I watched just a little of their Monday night game. What I saw was that their team is vulnerable and that they can be beaten. Now, we'll have to see what the Bears will do with that information.
Personally, I know that I'm really tired of losing. It can get you down after a while. The mood of the locker room is completely different after a win than it is after a loss. Things tend to get really quiet when nobody has anything positive to say.
What we develop as players is a type of selective amnesia. By that I mean, trying to remember the good things that you did in a game, but not let the mistakes you made get you down. That doesn't mean that you don't learn from the mistakes, just that they aren't all that you end up thinking about.
I try to put my mind on other things when I am not at practice or in a game situation. I try to rest both mentally and physically. It's the only way I've found to come back refreshed and ready to play again.
Most of the players are definitely looking forward to the end of the season. I guess it's like putting a bad dream to an end. You've done the best that you could and things didn't work out. It's good to look ahead to the next season and think of all the positive things that you can do then.
What I felt was one of the keys to the bad record this year was the overall lack of communication and our inability to ready the other team's offense. We have tried repeatedly to correct this, but the changes we made didn't have the results that we hoped for. The veteran players have spent a lot of time working with the new players on this. They've done all that they could, but we never really did get to the point that things began to happen the way that we wanted them to.

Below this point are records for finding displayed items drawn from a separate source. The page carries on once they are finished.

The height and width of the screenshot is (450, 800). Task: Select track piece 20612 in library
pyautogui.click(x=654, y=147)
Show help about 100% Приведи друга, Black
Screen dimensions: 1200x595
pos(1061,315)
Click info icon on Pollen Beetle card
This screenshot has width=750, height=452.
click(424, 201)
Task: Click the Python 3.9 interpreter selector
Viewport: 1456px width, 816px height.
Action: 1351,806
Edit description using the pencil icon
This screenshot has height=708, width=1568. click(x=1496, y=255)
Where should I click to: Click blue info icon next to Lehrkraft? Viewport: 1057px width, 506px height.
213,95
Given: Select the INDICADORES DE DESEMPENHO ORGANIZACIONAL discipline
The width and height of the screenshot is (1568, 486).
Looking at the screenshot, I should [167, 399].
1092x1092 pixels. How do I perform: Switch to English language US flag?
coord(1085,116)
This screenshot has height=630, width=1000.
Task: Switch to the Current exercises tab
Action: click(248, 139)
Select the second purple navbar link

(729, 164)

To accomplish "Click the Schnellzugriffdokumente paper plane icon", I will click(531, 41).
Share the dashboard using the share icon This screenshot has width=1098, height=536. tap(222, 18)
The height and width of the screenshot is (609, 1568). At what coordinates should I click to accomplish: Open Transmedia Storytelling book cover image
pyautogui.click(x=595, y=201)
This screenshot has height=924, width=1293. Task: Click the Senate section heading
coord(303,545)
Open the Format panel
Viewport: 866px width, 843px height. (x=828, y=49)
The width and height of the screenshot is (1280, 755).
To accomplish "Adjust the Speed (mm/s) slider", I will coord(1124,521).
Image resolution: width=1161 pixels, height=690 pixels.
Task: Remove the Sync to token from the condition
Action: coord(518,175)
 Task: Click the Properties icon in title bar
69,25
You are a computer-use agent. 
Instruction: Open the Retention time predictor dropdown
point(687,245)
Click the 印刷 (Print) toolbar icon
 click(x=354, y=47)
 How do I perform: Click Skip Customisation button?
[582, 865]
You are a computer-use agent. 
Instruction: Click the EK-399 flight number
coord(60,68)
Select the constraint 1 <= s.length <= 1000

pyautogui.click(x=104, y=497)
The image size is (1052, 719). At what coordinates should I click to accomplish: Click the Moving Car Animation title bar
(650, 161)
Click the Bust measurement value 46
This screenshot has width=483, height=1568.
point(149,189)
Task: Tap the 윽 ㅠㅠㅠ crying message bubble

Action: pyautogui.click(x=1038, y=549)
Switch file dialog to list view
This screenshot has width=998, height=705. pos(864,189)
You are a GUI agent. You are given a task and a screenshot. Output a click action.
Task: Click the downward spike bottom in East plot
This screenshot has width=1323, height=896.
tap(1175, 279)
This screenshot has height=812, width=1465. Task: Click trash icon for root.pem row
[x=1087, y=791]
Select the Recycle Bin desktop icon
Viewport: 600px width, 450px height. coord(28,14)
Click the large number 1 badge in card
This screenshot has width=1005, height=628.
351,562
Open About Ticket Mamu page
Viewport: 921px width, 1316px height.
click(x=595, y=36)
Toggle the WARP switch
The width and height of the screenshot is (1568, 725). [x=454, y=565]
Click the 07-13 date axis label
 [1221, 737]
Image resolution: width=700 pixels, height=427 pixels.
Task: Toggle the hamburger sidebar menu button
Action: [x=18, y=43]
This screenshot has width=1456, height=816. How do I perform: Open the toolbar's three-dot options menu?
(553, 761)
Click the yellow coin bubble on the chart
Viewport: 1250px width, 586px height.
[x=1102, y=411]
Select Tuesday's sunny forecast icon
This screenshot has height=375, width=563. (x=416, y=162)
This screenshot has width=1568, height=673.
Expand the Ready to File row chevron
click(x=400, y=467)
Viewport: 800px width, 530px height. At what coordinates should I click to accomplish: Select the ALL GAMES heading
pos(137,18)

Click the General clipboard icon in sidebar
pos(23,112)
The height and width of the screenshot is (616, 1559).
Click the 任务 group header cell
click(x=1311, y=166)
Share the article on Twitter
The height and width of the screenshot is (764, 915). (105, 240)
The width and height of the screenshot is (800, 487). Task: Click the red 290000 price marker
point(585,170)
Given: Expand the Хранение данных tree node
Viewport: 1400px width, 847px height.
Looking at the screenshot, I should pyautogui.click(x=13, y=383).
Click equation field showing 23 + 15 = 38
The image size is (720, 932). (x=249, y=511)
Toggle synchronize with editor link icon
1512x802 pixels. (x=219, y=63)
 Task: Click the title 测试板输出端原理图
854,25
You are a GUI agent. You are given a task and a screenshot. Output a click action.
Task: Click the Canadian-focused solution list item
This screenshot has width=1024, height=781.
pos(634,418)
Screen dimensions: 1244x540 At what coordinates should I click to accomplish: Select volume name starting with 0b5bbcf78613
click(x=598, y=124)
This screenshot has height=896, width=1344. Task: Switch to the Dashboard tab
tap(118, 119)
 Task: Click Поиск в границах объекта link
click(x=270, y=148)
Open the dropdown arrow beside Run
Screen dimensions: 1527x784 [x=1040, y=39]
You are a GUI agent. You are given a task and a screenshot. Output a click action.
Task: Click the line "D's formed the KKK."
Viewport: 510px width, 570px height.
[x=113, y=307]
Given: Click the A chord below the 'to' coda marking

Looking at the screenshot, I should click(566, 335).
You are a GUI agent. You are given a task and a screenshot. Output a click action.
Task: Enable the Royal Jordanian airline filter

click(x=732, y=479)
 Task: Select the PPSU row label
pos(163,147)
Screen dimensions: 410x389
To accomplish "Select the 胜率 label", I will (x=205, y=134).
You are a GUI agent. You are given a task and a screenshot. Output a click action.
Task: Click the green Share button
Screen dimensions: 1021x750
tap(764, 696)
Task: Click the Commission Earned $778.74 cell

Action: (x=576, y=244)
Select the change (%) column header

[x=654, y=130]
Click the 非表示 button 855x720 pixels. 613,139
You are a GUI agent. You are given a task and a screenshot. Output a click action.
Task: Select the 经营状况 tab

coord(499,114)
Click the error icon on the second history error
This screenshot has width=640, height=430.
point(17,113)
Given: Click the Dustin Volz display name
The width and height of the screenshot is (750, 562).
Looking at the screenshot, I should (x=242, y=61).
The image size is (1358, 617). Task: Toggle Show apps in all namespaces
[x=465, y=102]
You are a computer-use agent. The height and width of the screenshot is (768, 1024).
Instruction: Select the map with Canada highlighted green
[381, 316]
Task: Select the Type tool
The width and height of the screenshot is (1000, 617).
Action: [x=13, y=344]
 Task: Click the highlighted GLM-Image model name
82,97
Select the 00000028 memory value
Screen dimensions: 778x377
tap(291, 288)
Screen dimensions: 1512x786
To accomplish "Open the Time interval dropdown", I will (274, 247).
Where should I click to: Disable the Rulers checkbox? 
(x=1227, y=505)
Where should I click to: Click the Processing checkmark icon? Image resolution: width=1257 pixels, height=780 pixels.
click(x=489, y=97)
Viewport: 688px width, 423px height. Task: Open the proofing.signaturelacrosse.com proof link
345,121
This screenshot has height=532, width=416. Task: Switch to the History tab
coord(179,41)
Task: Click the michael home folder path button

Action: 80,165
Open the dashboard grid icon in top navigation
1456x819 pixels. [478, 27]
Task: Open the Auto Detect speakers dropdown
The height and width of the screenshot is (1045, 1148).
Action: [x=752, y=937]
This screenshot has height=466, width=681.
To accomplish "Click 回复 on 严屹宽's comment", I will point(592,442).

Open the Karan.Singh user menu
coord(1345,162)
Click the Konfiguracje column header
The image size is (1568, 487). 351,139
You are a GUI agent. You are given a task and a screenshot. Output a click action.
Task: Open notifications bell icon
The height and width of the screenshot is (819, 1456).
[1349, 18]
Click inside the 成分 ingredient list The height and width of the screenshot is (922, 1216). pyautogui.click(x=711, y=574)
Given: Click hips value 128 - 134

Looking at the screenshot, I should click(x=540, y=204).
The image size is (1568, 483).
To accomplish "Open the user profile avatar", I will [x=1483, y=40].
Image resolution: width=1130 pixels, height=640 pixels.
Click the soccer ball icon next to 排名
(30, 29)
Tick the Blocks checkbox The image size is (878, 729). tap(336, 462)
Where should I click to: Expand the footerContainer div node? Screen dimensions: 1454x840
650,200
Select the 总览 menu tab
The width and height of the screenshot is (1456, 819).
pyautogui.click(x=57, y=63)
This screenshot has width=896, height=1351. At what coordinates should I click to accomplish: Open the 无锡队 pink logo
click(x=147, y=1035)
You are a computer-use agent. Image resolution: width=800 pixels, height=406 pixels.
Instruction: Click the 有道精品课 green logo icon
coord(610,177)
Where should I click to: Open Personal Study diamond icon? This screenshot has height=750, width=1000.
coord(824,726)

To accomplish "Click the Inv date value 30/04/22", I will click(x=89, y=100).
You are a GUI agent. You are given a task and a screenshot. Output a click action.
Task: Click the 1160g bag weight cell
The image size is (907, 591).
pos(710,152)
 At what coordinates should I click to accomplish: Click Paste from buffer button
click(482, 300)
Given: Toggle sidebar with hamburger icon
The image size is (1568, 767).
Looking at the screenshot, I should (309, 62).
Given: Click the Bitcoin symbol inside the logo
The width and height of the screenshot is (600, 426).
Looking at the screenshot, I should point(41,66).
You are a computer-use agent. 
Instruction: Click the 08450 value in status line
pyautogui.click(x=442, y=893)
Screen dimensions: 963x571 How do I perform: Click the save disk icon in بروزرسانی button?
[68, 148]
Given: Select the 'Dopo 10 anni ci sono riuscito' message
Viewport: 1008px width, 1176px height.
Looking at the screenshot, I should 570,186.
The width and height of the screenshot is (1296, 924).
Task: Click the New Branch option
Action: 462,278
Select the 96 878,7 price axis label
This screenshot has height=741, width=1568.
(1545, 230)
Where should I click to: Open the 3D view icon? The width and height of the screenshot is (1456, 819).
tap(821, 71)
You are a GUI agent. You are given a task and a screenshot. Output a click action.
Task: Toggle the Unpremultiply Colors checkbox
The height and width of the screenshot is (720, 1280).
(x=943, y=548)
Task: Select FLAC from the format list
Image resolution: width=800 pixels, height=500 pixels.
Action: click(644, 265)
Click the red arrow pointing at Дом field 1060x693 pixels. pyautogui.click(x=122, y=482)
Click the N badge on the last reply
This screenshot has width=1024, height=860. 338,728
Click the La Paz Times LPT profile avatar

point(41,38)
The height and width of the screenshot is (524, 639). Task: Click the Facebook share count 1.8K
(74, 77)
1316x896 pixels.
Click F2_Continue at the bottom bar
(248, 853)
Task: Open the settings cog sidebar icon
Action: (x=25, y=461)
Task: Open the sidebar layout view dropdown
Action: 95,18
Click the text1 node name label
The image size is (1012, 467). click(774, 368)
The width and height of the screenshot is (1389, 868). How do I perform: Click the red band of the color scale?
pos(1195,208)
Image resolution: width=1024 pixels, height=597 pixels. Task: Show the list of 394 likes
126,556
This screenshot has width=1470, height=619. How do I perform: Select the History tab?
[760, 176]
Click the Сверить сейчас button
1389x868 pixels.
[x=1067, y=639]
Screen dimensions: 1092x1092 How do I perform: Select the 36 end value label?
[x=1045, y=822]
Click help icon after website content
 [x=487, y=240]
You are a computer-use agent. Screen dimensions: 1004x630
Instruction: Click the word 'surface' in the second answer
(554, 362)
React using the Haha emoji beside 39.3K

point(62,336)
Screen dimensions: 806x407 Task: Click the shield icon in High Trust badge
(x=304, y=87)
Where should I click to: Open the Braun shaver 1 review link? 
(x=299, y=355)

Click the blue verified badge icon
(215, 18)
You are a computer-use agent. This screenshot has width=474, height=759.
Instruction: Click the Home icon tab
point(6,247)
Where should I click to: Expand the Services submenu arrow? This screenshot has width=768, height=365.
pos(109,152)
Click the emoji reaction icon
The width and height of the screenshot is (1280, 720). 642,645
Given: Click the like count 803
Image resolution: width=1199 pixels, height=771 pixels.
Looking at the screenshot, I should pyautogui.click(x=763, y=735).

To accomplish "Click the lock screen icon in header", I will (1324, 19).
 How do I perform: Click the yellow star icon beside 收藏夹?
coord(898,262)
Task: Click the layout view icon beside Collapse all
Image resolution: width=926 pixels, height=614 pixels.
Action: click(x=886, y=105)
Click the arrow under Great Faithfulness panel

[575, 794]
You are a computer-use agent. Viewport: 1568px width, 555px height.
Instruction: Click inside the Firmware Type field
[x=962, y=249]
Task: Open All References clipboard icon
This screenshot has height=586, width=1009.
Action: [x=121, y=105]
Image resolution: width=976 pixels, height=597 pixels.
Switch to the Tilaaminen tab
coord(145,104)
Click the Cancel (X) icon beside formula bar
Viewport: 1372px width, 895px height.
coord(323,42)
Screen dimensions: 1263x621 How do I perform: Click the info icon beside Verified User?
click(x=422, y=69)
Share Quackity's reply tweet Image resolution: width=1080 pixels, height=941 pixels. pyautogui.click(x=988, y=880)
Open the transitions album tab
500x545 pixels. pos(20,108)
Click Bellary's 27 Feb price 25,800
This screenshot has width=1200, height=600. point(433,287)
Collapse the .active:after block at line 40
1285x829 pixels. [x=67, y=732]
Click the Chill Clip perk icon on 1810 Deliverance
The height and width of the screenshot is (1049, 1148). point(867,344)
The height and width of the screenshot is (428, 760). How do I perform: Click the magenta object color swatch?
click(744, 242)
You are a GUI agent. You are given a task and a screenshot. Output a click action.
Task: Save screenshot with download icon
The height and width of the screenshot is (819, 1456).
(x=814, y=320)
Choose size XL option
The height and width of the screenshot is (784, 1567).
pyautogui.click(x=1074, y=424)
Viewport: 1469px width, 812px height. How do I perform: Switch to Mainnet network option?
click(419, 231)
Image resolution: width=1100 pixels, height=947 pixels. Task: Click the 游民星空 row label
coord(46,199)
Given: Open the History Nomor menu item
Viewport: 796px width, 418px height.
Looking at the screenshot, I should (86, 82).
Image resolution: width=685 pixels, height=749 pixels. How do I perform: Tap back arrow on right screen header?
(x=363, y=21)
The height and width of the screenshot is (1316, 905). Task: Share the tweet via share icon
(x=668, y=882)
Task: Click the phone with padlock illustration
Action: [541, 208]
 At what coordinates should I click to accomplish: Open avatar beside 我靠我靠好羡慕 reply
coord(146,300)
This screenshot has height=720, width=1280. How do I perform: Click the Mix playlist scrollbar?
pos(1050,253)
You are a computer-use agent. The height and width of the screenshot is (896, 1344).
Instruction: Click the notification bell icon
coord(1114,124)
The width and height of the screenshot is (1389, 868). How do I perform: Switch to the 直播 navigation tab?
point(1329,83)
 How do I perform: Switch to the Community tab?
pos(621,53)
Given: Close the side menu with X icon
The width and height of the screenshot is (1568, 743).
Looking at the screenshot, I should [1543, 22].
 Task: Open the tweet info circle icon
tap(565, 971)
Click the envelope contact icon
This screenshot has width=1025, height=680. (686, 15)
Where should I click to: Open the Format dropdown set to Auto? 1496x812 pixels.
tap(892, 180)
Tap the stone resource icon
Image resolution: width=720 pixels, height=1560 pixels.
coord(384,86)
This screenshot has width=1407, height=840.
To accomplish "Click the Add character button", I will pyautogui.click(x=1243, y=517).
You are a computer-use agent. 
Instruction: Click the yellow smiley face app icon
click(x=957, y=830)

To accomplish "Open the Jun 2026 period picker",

I know that a lot of the media has suggested that the constant lineup changes were to blame for this. With all the injuries, players were coming and going out of the games pretty fast. I don't necessarily agree with that view, however. I think that concentration, or the lack of it, was the key. That is something we are all going to be working on during the off season. You can't let anything distract you from your job during a game. If you do, the other team is going to get you every time.
Personally, I plan to watch a lot of game film during the off season. It's a good way to say 'what if.' What would I do in this situation? How would I do that differently? Then things become second nature. You react rather than think about what you are going to be doing. You have to take a hard look and be honest with yourself. You need to ask yourself if you were doing the very best that you could on every single down.
The most important thing that I've learned this year is this: It's a lot more difficult than it might look to win a game in the NFL. In college, you can beat a team in the first quarter. It's over; they are never going to come back on you. Here at this level, things are very different. Everybody is a professional. Everybody wants to win.
In college, you could get away with putting a bunch of second stringers in and it wouldn't make much of a difference. Here, it makes a big difference. You know that on any given Sunday a team can come back and get you, even if you think that the win is within your grasp. It sure happened to us. It happened to a lot of teams this year.
Tough losses are probably the biggest adjustment to make as a rookie. It's hard coming to work when you lose. It can really wear you down. How you deal with that can determine just how successful you ultimately will be in this league.
I don't know how I'd be handling things without the support of my family. My mom's always calling me, giving me good advice. And reading Bible scripture just to keep my spirits up. My father gets on the phone a lot too, He's telling me jokes, most of which aren't nearly as funny as he thinks they are, but it helps to lighten the mood. You never realize just how important your family is until you are away from home for that first year in the NFL.